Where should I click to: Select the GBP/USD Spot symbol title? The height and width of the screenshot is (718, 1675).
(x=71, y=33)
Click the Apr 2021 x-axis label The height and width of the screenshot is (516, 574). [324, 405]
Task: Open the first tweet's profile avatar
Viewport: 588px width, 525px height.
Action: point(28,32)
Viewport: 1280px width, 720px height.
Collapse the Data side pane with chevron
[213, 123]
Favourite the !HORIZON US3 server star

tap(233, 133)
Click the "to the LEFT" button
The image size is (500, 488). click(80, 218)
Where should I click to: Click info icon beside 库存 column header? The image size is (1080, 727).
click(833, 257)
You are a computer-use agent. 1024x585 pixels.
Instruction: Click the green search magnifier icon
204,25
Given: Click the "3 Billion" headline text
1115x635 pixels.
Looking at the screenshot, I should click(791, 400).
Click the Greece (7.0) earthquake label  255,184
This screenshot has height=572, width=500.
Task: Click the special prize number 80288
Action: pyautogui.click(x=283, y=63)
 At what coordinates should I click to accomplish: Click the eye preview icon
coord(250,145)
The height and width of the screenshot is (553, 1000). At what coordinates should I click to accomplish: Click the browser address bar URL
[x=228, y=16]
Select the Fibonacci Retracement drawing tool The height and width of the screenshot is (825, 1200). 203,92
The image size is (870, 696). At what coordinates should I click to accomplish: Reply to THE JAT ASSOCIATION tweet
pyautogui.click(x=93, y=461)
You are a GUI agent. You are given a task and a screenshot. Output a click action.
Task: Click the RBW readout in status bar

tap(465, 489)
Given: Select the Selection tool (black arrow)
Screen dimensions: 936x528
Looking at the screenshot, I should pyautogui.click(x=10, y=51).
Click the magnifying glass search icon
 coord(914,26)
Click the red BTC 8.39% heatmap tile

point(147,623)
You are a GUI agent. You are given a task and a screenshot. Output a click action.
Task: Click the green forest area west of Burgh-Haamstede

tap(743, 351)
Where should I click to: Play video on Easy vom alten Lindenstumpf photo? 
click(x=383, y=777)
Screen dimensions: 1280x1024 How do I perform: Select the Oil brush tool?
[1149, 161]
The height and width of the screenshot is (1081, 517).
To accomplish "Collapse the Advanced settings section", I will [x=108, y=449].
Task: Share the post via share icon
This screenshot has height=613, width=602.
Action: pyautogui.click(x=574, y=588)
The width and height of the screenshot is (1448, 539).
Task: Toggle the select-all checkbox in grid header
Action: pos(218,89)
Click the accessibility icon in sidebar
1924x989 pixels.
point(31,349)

---

# TASK DETAILS
Exactly as written, restate every record in the listing.

# RESPONSE TO THE EXERCISE
Where should I click to: Select the GBP/USD Spot symbol title? The height and width of the screenshot is (718, 1675).
(x=71, y=33)
Click the Apr 2021 x-axis label The height and width of the screenshot is (516, 574). [324, 405]
Task: Open the first tweet's profile avatar
Viewport: 588px width, 525px height.
Action: point(28,32)
Viewport: 1280px width, 720px height.
Collapse the Data side pane with chevron
[213, 123]
Favourite the !HORIZON US3 server star

tap(233, 133)
Click the "to the LEFT" button
The image size is (500, 488). click(80, 218)
Where should I click to: Click info icon beside 库存 column header? The image size is (1080, 727).
click(833, 257)
You are a computer-use agent. 1024x585 pixels.
Instruction: Click the green search magnifier icon
204,25
Given: Click the "3 Billion" headline text
1115x635 pixels.
Looking at the screenshot, I should click(791, 400).
Click the Greece (7.0) earthquake label  255,184
This screenshot has height=572, width=500.
Task: Click the special prize number 80288
Action: pyautogui.click(x=283, y=63)
 At what coordinates should I click to accomplish: Click the eye preview icon
coord(250,145)
The height and width of the screenshot is (553, 1000). At what coordinates should I click to accomplish: Click the browser address bar URL
[x=228, y=16]
Select the Fibonacci Retracement drawing tool The height and width of the screenshot is (825, 1200). 203,92
The image size is (870, 696). At what coordinates should I click to accomplish: Reply to THE JAT ASSOCIATION tweet
pyautogui.click(x=93, y=461)
You are a GUI agent. You are given a task and a screenshot. Output a click action.
Task: Click the RBW readout in status bar

tap(465, 489)
Given: Select the Selection tool (black arrow)
Screen dimensions: 936x528
Looking at the screenshot, I should pyautogui.click(x=10, y=51).
Click the magnifying glass search icon
 coord(914,26)
Click the red BTC 8.39% heatmap tile

point(147,623)
You are a GUI agent. You are given a task and a screenshot. Output a click action.
Task: Click the green forest area west of Burgh-Haamstede

tap(743, 351)
Where should I click to: Play video on Easy vom alten Lindenstumpf photo? 
click(x=383, y=777)
Screen dimensions: 1280x1024 How do I perform: Select the Oil brush tool?
[1149, 161]
The height and width of the screenshot is (1081, 517).
To accomplish "Collapse the Advanced settings section", I will [x=108, y=449].
Task: Share the post via share icon
This screenshot has height=613, width=602.
Action: pyautogui.click(x=574, y=588)
The width and height of the screenshot is (1448, 539).
Task: Toggle the select-all checkbox in grid header
Action: pos(218,89)
Click the accessibility icon in sidebar
1924x989 pixels.
point(31,349)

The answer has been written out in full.